These regional patterns matter because they are not random. They reflect structural differences in state-level policy infrastructure, edtech investment capacity, school board cultures and the degree to which districts/schools feel supported by state-level guidance. Thus, a student’s relationship with AI in school is, in part, a function of where they live.
State Guidance Matters, But Its Influence Is Uneven
Of the 122 districts/schools in the dataset, 63% are in states with officially published AI guidance from the state department of education. However, only 15.6% explicitly reference state guidance in their own policy documents. This decoupling of state guidance from local policy development is one of the most important findings from the dataset.
States have done significant work: as of early 2025, more than 28 states had published AI guidance for K–12 schools. But that guidance is not reliably making its way into district/school policy. By and large, districts/schools are writing their own frameworks without anchoring to the resources states have developed, or they are not writing frameworks at all.

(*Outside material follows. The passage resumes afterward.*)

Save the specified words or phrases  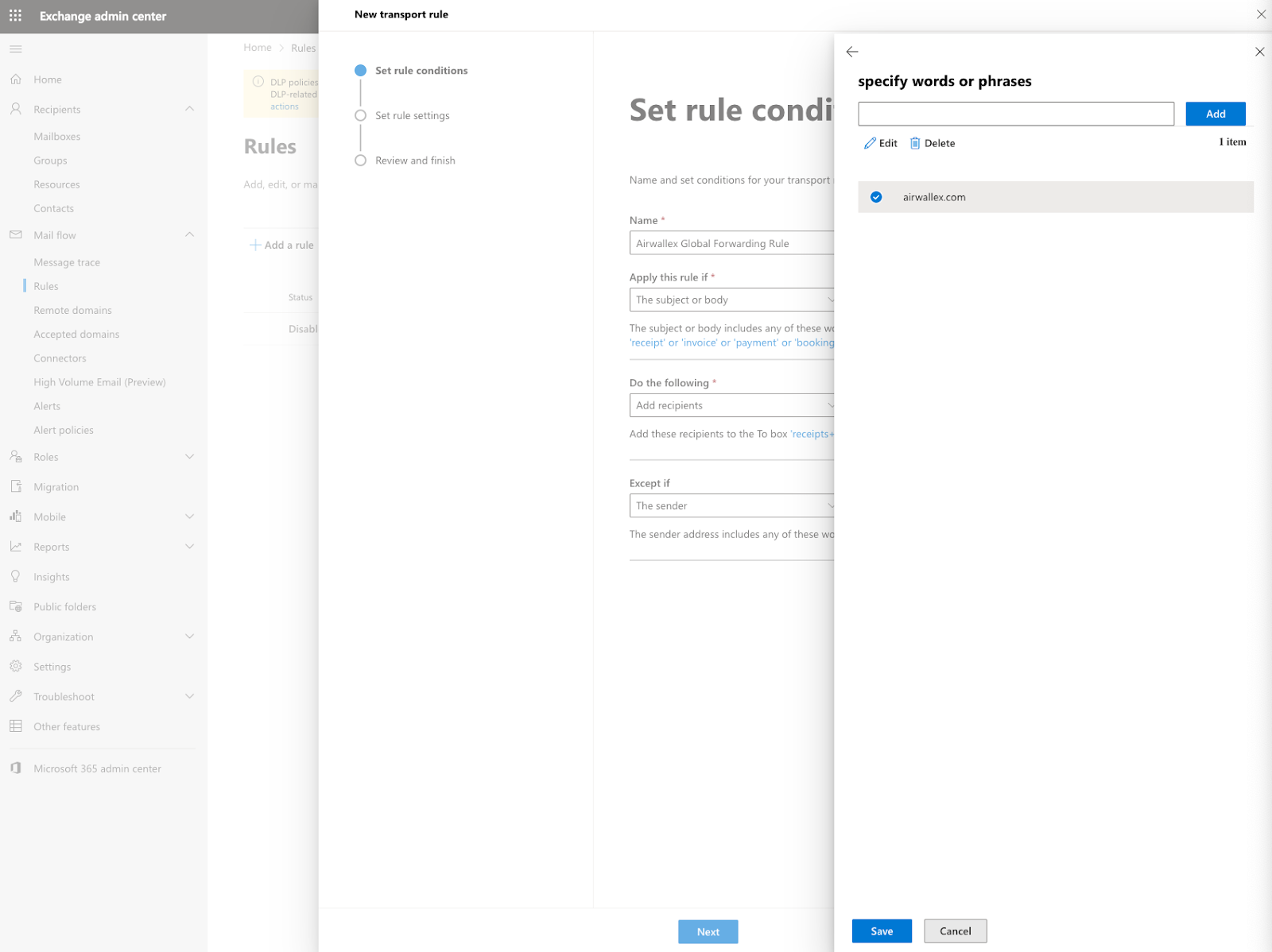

When state guidance becomes a legal mandate, district- and school-level policy follows. When it remains advisory, districts/school adoption is inconsistent. States that have published guidance but have not mandated adoption should consider what additional supports, such as model policies, technical assistance and tiered implementation tools, would help districts/schools move from awareness to action.

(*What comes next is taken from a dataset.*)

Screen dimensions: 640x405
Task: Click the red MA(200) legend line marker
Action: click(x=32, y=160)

Most Policies Speak to Students, Not Systems
Nearly two-thirds (65%) percent of policy documents in the dataset list students as the primary audience. Only 22% have policies explicitly addressed to both students and staff. Just one organization has a policy focused primarily on staff.
This distribution reveals a gap: most AI policy in K–12 education is framed as student conduct governance, not as institutional strategy. The policies answer the question of what students can do with AI far more often than they address how the district/school should use AI to better serve students.
Policies that focus exclusively on student behavior miss the larger organizational dimensions: How are teachers being trained to use AI responsibly? How is the district/school vetting AI tools for data privacy and algorithmic bias? How is the district/school protecting staff and student data? How is leadership thinking about the role of AI in special education, multilingual learner support, or mental health services? These questions require policy that speaks to the whole organization, not just to student handbooks.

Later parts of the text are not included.